GIVEN TEXT »
Gepost op Dec 2, 2019
The path towards the successful application of artificial intelligence in video surveillance that we are taking as a society crosses a lot of junctions and making a wrong choice along the way can cause a very undesirable outcome. The promise of AI is immense but the risks are large too. It is of utmost importance that we are aware of this, that we keep thinking critically and that we enable an open and inclusive dialogue. A strong and justified moral compass is necessary to keep walking the right track. In this blog, we offer our vision on the ethics of video surveillance with machine learning; it’s as relevant as ever.
The pace of development in artificial intelligence is incredibly high. The past few years the translation of state-of-the-art research into practical applications has also started to take shape. AI is no longer solely a tech-giant asset but is deployed in organisations of all kinds. Protecting your online banking account from scammers, detecting asbestos-roofs or making the energy grid more efficient using AI-guided optimisations: all are no longer futuristic dreams. The automatic and immediate detection of violent assault also was such a dream once.
There is, however, a non-technical limit to this progress. Not everything that’s technologically possible, is desirable. While some applications are clearly justified, others are clearly wrong. This articles focuses on the domain of video surveillance. No parent would argue against the value of finding a lost child using a network of face recognising surveillance cameras. At the same time, it would be uncomfortable if these cameras could be put to arbitrary use by the government. Unfortunately, it is not apparent how to implement the former while preventing the latter.
The wish to surveil is of all times, but modern technology allows governments (and other organisations) to extend surveillance to the whole of our society. At the same time, it’s now possible to do so at a scale and with an efficiency that have never been seen before. Dystopian scenarios of repressive police states with all-seeing eyes, such as made famous in George Orwell’s 1984 (a must-read for everyone interested in video surveillance), are becoming technologically feasible. The risk of malicious application is the price we pay for the technological progress that enables the righteous application.
The necessity of public video surveillance comes from the primary goal of public authorities to protect citizens and their social and economic needs. This is often seen as a valid justification to interfere with privacy (even the European Union Convention on Human Rights leaves room for governments to limit privacy for security reasons.
However, “security” is ill-defined in this context (what exactly do we mean with it?) and there is disagreement about its interaction with privacy. Is spying on everyone who Googled for “bomb” necessary to prevent a terrorist attack? Or is it just trawling in hope of catching something useful while losing privacy as by-catch? How much security should be gained to make it worth losing a bit of privacy? And, when do we lose too much privacy? Where do we draw the line?
Approaching privacy as our “right to be let alone” or as “affording us the space to be and define ourselves through giving us a degree of autonomy and protecting our dignity”, we argue that the line should be drawn when personal identity is part of the information gathered without consent. So when the surveillant knows who the surveilled is, that is when he has intruded our right to privacy too much.

INSTRUCTION » Reproduce word for word the part of the blog post on video surveillance ethics that runs from "The necessity of" up to and including "draw the line?".

INFORMATION PROVIDED »

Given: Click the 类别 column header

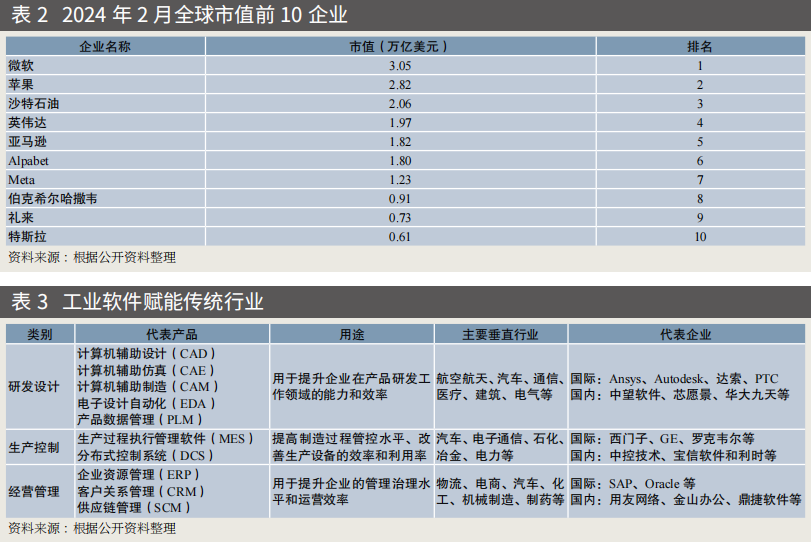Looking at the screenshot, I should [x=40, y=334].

---

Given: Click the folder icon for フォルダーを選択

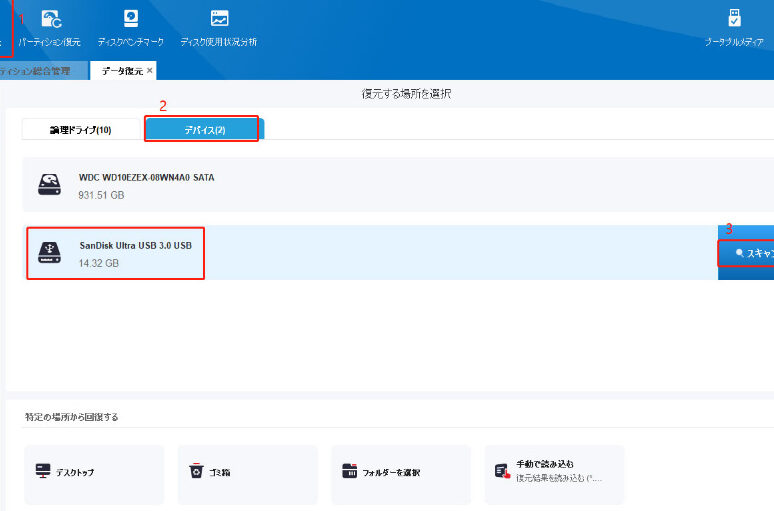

THE SOLUTION »
The necessity of public video surveillance comes from the primary goal of public authorities to protect citizens and their social and economic needs. This is often seen as a valid justification to interfere with privacy (even the European Union Convention on Human Rights leaves room for governments to limit privacy for security reasons.
However, “security” is ill-defined in this context (what exactly do we mean with it?) and there is disagreement about its interaction with privacy. Is spying on everyone who Googled for “bomb” necessary to prevent a terrorist attack? Or is it just trawling in hope of catching something useful while losing privacy as by-catch? How much security should be gained to make it worth losing a bit of privacy? And, when do we lose too much privacy? Where do we draw the line?